O livro “Escotismo Para Rapazes” escrito por Baden-Powell e publicado no ano de 1908, primeiramente publicado em 6 fascículos vendidos em bancas de jornais, lançados quinzenalmente na Inglaterra e depois reunidos em um livro e publicado em 1908 (BOULANGER). O escotismo foi destinado apenas aos homens, e levando o contexto social da época, em que o homossexualismo era considerado crime, pode-se dizer que tratava-se de um movimento exclusivo para homens héteros. Em contrapartida, houve a insistência de garotas quererem fazer parte e, nesse contexto, foi criado o Movimento Bandeirante, destinado para meninas, moças e mulheres.
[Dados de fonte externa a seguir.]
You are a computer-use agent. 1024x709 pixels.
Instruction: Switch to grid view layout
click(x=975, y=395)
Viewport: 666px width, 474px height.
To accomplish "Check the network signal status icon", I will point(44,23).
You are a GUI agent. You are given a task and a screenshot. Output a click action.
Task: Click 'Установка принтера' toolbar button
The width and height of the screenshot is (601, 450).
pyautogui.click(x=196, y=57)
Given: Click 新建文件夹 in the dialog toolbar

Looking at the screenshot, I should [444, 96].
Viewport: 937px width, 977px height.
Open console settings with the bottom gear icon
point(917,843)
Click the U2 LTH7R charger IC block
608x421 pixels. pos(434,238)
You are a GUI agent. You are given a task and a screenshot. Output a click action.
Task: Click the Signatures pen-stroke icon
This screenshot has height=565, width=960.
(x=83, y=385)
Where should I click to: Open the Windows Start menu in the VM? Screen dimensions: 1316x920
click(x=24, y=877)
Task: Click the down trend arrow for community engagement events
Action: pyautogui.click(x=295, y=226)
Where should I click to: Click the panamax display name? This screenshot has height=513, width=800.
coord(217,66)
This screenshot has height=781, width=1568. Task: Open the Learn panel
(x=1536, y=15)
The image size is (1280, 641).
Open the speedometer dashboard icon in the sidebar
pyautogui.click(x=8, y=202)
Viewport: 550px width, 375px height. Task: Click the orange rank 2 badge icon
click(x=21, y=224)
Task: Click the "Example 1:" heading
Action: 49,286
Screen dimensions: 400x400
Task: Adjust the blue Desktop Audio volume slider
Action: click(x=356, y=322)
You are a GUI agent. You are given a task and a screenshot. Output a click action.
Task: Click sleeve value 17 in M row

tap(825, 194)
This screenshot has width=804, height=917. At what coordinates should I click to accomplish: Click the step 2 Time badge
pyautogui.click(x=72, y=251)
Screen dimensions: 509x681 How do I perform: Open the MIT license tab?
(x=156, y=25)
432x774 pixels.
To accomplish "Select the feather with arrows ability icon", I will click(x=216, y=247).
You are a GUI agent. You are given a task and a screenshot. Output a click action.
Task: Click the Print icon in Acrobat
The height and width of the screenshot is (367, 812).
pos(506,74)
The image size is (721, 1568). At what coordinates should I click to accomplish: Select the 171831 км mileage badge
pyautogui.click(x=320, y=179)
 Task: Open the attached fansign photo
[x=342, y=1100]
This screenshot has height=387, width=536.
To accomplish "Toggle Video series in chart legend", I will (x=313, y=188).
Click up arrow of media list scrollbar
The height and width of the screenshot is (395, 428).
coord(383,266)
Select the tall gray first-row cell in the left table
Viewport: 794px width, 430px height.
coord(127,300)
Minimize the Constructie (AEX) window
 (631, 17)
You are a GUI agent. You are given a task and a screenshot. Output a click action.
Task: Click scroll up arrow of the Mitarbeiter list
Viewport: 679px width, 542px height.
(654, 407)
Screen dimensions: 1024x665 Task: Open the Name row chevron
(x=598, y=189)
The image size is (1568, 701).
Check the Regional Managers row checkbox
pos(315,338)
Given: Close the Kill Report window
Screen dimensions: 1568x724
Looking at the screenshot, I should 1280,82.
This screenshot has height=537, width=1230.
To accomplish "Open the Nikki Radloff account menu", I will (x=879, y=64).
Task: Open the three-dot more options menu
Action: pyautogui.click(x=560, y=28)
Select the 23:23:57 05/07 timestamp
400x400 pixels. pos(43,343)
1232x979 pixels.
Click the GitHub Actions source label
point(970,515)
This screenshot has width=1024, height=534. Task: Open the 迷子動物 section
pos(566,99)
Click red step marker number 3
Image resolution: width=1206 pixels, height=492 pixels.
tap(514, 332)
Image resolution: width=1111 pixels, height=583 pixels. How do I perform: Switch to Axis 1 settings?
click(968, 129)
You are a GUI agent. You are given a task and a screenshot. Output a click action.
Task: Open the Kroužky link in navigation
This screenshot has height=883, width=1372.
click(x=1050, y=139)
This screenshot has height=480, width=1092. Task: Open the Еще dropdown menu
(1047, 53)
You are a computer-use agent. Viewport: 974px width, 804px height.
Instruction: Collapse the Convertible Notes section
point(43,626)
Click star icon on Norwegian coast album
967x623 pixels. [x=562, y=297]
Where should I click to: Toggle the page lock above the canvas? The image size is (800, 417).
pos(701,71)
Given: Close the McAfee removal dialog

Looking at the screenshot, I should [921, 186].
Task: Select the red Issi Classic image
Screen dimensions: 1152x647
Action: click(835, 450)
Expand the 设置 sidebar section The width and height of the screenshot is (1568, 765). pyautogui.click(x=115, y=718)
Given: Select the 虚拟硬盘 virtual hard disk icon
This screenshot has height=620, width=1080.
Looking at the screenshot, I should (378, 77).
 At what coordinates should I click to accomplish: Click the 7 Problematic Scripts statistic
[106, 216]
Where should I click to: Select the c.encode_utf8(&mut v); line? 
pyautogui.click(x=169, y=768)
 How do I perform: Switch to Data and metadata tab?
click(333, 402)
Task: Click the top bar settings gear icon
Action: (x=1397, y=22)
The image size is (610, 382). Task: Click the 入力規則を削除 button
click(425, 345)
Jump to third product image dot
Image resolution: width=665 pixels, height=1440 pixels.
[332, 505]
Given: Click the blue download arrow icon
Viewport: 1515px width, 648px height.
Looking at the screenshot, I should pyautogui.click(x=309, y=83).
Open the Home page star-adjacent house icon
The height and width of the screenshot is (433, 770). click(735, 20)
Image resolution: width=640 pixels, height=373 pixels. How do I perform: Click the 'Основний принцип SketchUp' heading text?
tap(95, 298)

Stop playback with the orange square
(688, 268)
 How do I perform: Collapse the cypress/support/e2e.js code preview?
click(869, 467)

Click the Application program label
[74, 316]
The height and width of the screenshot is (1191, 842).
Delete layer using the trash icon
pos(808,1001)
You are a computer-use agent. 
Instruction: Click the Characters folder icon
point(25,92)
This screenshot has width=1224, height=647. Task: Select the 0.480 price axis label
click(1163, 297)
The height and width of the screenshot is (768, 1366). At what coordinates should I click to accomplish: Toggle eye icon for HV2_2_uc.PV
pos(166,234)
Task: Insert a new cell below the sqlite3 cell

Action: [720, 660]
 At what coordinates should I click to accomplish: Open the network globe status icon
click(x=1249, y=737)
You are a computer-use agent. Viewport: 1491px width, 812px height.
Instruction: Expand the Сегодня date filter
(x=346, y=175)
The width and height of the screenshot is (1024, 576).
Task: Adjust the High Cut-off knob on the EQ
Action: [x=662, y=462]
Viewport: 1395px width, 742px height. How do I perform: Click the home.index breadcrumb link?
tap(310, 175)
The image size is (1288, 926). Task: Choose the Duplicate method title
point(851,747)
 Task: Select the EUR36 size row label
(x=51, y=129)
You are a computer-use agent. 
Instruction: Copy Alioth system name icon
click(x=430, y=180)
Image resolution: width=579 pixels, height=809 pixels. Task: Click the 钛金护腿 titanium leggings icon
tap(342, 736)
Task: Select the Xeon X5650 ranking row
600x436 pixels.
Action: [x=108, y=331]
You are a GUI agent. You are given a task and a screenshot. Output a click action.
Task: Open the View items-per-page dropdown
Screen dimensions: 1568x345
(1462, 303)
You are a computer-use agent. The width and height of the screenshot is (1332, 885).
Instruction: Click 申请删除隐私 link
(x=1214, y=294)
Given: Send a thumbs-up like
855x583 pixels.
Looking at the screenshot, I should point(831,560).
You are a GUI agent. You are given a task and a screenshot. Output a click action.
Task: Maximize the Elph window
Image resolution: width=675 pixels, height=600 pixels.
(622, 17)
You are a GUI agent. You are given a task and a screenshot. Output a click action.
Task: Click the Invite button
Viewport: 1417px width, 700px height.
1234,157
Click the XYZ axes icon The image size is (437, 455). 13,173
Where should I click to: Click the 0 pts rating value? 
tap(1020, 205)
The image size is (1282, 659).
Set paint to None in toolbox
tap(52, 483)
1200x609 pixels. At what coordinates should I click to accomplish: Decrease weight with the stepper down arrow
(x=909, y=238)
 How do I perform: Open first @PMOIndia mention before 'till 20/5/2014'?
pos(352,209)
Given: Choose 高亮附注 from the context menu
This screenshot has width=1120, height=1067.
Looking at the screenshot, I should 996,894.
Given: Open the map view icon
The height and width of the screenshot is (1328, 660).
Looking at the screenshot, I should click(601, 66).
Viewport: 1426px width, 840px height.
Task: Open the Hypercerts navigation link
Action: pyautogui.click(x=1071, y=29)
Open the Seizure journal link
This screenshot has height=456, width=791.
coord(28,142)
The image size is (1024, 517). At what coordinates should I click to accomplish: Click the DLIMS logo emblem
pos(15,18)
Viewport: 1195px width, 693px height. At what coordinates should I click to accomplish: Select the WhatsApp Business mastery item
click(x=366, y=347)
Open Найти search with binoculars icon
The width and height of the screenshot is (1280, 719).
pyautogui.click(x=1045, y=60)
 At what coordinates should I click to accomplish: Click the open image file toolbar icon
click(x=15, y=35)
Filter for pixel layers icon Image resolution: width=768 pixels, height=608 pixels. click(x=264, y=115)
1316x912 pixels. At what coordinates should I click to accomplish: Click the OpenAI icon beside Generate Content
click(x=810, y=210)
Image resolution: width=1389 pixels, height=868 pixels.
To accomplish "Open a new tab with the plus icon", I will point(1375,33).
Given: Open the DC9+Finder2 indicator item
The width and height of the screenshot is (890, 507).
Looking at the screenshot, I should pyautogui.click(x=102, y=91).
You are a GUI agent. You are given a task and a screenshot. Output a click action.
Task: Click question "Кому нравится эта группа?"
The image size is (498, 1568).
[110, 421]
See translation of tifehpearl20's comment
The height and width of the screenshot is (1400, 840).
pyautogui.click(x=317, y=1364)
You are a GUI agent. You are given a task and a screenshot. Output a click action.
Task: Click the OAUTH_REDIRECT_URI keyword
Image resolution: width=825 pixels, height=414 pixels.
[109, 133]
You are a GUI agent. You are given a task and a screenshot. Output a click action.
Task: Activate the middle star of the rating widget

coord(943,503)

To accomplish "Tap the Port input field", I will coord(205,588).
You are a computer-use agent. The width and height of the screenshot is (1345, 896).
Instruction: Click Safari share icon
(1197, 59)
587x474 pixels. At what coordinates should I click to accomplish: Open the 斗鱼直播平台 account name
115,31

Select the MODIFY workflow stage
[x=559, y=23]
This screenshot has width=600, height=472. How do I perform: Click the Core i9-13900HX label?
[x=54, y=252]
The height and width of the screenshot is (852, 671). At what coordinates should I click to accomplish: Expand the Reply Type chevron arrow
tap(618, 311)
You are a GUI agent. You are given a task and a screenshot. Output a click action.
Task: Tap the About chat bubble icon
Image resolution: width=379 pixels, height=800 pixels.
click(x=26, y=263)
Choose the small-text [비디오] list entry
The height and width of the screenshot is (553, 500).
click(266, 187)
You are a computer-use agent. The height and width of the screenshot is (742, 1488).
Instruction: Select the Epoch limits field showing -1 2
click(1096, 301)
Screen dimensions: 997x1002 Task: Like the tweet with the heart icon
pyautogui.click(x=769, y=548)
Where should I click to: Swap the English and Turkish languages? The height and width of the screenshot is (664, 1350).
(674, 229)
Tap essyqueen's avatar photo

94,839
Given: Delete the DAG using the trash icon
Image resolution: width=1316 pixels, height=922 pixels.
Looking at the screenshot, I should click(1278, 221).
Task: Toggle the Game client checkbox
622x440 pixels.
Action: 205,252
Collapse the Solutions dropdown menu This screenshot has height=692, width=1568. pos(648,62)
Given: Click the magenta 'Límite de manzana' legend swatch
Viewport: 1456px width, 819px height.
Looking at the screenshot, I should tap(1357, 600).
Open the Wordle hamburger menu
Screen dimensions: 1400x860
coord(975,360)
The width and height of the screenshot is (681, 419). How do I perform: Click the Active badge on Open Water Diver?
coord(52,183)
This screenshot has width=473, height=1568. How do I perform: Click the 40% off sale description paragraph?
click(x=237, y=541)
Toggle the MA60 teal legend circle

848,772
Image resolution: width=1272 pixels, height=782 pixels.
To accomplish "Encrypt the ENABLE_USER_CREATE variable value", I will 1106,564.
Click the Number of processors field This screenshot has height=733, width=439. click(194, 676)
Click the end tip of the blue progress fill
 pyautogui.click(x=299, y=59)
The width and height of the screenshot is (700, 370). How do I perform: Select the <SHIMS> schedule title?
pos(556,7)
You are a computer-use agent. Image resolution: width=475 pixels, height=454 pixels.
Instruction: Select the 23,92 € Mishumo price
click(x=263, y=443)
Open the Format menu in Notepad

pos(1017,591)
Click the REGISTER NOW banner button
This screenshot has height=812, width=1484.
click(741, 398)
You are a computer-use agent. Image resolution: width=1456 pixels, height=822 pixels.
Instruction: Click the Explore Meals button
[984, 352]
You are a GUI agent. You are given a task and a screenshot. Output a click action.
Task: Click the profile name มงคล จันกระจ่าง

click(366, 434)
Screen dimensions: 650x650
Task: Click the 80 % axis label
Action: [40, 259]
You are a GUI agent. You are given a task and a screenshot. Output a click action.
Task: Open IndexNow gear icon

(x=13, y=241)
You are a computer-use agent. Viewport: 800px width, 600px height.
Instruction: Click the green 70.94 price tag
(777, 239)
As primeiras tropas de guias femininas, surgiram em 1910, e na sequência, a irmã de Baden-Powell, Senhorita Agnes, escreveu o Manual de Guias (1912). Em 1917 foi oficializado o segmento feminino das Bandeirantes, sendo uma instituição paralela ao Movimento Escoteiro (Santos, Lessa, Santana, 2011). Atualmente, tanto o Movimento Bandeirante abriu espaço para a participação masculina, assim como o Movimento Escoteiro abriu espaço para a participação feminina.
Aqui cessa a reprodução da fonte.